Items from a dataset:
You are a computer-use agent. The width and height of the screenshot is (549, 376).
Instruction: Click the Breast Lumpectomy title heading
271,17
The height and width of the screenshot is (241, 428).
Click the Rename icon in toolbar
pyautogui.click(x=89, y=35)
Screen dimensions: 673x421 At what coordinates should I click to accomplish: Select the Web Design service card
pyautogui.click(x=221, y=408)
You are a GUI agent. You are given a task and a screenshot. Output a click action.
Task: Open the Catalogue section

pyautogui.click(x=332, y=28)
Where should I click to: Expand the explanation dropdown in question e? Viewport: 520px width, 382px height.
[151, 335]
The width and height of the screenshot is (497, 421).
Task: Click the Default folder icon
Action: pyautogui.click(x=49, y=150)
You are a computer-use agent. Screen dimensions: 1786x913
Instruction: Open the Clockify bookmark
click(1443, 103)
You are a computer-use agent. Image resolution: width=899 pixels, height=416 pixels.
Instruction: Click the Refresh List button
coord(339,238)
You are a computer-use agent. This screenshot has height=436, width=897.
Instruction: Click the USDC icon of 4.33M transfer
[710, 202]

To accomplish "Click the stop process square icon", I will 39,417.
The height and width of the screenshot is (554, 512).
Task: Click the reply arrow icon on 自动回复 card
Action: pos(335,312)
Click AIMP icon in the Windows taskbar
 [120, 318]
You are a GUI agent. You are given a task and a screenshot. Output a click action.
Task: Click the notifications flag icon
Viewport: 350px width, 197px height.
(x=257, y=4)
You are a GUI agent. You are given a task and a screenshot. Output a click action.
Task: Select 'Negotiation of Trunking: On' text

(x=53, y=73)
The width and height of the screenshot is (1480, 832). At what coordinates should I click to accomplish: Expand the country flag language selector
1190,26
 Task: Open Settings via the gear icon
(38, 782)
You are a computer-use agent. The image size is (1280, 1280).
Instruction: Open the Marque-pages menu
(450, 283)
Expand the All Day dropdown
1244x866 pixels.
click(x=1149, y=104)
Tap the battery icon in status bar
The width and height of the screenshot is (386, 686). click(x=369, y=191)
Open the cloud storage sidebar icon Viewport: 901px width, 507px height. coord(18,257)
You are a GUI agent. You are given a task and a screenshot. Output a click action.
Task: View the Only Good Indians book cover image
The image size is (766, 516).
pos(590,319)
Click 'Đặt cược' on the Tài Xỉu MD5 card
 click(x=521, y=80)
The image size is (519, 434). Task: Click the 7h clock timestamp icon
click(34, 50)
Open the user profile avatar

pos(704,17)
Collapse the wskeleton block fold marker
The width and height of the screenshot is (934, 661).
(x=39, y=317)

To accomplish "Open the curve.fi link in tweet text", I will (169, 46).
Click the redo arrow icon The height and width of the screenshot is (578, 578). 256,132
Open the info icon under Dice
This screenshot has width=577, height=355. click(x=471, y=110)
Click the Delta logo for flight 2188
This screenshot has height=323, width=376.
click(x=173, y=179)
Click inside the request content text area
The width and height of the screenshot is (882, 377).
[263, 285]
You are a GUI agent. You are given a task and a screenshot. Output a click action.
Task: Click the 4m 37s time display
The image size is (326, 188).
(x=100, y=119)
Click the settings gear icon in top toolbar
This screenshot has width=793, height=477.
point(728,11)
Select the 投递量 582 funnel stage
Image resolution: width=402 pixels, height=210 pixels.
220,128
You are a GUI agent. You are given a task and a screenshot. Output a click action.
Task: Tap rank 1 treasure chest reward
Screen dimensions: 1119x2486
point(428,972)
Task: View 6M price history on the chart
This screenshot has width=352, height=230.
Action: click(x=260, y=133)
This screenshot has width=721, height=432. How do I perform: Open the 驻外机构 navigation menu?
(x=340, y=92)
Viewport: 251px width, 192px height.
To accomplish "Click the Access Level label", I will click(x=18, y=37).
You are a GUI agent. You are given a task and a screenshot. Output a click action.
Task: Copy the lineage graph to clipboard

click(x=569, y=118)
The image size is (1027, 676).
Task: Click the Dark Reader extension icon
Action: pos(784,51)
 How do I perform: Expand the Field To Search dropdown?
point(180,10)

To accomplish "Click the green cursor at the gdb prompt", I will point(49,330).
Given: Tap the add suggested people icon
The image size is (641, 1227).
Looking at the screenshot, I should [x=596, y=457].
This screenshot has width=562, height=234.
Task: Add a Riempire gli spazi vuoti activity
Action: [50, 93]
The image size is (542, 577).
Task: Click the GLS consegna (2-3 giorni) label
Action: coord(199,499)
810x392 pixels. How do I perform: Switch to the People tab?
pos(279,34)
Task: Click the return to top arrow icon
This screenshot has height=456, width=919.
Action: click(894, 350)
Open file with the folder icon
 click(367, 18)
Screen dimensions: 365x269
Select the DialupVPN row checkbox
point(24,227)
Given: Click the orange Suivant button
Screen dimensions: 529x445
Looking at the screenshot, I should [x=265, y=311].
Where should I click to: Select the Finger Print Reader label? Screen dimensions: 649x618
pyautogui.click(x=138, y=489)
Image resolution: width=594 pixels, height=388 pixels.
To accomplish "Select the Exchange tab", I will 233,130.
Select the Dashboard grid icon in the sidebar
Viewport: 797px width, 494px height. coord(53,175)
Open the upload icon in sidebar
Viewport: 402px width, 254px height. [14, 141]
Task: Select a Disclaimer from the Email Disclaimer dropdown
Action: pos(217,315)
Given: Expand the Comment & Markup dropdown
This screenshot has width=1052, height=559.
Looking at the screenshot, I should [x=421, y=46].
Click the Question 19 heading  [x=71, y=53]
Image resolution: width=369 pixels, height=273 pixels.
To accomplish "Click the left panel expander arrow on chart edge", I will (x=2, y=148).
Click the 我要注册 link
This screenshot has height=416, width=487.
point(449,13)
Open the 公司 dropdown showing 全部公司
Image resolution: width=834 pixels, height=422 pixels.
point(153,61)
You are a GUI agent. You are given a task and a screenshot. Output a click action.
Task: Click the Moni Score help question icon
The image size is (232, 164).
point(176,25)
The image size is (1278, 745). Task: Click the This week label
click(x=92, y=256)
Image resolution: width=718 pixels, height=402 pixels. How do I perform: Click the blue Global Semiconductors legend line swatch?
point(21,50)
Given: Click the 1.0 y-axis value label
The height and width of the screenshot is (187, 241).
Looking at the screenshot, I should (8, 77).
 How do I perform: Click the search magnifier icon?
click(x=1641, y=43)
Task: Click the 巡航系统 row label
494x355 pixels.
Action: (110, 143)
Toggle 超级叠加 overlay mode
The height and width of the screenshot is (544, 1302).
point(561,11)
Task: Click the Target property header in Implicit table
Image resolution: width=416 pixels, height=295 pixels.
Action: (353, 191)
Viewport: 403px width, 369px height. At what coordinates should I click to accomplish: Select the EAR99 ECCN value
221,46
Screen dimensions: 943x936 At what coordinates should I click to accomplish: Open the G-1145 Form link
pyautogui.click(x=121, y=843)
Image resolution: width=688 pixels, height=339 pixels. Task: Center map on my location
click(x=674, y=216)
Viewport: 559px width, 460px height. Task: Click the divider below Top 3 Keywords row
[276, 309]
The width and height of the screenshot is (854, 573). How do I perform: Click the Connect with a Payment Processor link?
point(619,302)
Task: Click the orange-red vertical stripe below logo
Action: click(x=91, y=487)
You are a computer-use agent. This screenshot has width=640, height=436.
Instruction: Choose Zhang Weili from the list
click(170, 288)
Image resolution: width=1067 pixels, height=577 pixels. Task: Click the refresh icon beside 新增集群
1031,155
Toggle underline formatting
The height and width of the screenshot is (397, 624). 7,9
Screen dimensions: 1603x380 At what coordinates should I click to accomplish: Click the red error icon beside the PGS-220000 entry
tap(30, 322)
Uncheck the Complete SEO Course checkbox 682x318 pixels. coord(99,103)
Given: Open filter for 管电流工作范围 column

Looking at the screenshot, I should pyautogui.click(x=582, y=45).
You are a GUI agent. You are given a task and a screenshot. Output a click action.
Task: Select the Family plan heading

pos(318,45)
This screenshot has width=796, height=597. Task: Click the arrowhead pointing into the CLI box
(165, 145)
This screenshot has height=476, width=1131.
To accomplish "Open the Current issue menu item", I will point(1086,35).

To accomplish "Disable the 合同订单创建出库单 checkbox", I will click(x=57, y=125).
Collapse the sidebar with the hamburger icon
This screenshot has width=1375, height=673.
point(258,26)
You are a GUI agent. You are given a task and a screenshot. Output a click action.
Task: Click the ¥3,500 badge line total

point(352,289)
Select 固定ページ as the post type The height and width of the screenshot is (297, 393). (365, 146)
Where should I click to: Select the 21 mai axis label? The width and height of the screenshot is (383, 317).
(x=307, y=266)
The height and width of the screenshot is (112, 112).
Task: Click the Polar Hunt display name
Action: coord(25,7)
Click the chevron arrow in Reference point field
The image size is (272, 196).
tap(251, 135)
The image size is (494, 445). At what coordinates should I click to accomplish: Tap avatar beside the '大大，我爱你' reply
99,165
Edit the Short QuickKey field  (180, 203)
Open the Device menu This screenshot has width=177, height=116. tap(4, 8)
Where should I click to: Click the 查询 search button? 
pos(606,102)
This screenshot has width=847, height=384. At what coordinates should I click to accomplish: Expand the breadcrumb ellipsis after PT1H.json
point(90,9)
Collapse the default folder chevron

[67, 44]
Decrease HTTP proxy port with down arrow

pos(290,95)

**Activity**. Go through the records. Copy each line where "chart" appears.

**Exercise answer**.
Task: View 6M price history on the chart
To accomplish "Click the left panel expander arrow on chart edge", I will (x=2, y=148).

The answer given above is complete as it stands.